Apart from the enjoyable observations they contain, what also delights me about the poems in Marvyne Jenoff’s Climbing the Rain (Silver Bow Publishing, 2022) is their deceptive easiness. Because the language appears so simple, even matter of fact, and moves on its own subtle rhythms, its refreshing twists are all the more surprising and fun. Words are not only purveyors of meaning, but often feel like building blocks with an inherent solidity that can be piled up, knocked over, or spun round.

For example, “Square Lullaby, Yonge and Eglinton” opens with a description of “a little square garden in a square of bricks” where “a haze of daisies” and other flowers “bloom full in their semi-season.” Bouncing off “semi-season”, the next stanza sails straight into “Chocolate has no season” and then “savouring of the little squares one by one / or two by two into the evening.” In turn, “square” and “evening” bounce into the next stanza about sunset on the “Large square roof”. And on, the word volleying continues, until all come together in the final stanza: “Little square garden, / square-tiled path over the gravel, / square window in the door, / last square of chocolate, / squarish room, / squarish bed, / and so to sleep.” Word upon word, associations accumulate into the tidy, whimsical conclusion.

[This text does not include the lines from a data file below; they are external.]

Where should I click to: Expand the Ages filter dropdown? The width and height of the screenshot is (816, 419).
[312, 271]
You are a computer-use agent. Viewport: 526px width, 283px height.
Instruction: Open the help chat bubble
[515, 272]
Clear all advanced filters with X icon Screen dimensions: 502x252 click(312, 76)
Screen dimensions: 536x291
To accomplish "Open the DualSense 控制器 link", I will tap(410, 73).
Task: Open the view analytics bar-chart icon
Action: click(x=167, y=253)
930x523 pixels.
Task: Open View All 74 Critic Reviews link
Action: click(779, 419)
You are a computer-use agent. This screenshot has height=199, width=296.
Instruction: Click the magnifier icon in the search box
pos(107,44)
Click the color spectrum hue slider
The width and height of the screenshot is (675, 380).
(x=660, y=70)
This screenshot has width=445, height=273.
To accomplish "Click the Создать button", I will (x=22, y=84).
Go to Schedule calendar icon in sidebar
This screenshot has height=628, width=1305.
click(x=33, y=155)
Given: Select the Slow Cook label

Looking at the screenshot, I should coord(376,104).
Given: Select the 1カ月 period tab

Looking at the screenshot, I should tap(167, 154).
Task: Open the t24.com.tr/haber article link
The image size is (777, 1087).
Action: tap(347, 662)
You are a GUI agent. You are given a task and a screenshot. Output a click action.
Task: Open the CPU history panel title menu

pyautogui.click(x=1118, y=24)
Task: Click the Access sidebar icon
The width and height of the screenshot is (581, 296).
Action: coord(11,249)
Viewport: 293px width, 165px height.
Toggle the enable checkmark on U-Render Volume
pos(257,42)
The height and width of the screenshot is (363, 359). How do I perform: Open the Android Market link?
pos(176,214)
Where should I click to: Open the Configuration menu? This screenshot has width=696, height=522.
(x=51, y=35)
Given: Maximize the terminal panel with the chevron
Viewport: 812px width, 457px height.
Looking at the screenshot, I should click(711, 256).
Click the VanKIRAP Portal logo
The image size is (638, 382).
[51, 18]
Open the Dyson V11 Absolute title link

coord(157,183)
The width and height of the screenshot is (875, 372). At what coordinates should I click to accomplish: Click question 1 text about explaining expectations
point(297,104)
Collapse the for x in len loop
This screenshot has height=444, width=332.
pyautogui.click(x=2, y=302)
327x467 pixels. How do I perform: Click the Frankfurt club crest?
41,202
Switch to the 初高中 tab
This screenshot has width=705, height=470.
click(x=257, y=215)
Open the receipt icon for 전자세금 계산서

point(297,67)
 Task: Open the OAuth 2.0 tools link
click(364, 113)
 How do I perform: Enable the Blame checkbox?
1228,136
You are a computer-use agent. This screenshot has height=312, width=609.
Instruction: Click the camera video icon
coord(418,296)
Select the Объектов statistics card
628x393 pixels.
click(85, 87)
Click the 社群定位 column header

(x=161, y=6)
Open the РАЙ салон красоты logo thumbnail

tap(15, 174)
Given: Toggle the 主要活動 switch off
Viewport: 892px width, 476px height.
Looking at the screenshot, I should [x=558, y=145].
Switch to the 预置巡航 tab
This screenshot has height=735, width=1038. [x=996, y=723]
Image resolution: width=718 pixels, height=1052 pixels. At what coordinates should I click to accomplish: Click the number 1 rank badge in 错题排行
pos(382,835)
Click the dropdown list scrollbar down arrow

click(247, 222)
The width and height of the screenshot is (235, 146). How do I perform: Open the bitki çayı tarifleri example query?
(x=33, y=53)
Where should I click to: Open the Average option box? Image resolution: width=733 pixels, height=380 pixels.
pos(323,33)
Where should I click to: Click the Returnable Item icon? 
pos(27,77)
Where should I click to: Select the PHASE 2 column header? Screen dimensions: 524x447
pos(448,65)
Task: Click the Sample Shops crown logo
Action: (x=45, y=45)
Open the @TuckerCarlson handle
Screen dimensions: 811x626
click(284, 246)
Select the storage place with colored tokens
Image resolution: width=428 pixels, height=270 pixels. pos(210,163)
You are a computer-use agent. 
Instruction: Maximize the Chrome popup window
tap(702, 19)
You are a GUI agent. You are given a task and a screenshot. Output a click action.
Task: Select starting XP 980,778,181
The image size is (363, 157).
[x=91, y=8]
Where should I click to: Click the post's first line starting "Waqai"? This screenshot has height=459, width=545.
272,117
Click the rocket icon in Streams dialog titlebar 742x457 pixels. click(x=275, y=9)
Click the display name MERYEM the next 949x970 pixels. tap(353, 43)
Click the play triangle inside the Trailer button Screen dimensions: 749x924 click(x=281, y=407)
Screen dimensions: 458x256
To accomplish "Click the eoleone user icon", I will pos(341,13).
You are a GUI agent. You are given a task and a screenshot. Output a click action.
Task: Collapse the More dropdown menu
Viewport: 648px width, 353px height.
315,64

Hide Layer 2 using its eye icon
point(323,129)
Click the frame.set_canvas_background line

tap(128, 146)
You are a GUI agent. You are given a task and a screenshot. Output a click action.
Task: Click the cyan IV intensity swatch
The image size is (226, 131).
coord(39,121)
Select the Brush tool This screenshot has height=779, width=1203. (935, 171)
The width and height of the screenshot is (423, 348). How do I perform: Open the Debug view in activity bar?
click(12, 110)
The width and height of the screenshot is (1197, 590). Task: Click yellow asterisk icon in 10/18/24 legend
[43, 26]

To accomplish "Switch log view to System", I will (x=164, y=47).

In “Ever”, word play becomes the very core of the poem: “Whether lover / whether other / whether either / neither knows”. Indeed, in “Words Dream”, the fascination with language itself is stated explicitly, as if a basis for Jenoff’s aesthetic: “Words dream of puzzles / where they flit / not fit / among the squares // They dream of leaping / and the little squares / fade and sleep / and dream of colour”. How marvellous to think of words themselves having a spirit and life of their own. Certainly, this is how it can feel when a poem is created in one of those treasured bubblings of inspiration as one word spontaneously releases the next and the next.

Even when poems are personal in theme, some feel like the poet is standing watching herself from the outside, as if a third person, while everyday events unfold. For example, in “The Goose and the Commuter Train”, Jenoff writes: “I guess this makes me / the girl out here in Mississauga / with the brown umbrella, / now that the girl in Toronto with the green umbrella / lent hers to you yesterday / for your journey back out to Mississauga.”

This ironic distancing is accounted for in “Water”, where she writes: “Art, like water, keeps our life oasis safe / from the imagined (dare to look closely) / desert which surrounds us / undeniable desert parched with strife.” One step further, “In the Night” advises: “Best to live alone, / keep uncertainties close to the chest / or lace them with such complicated irony / that everyone laughs before the truth kicks in.” After all, artistic creation grows from a unique vision, not a committee.

As in Shakespeare, the court jester may prove to be the wise one.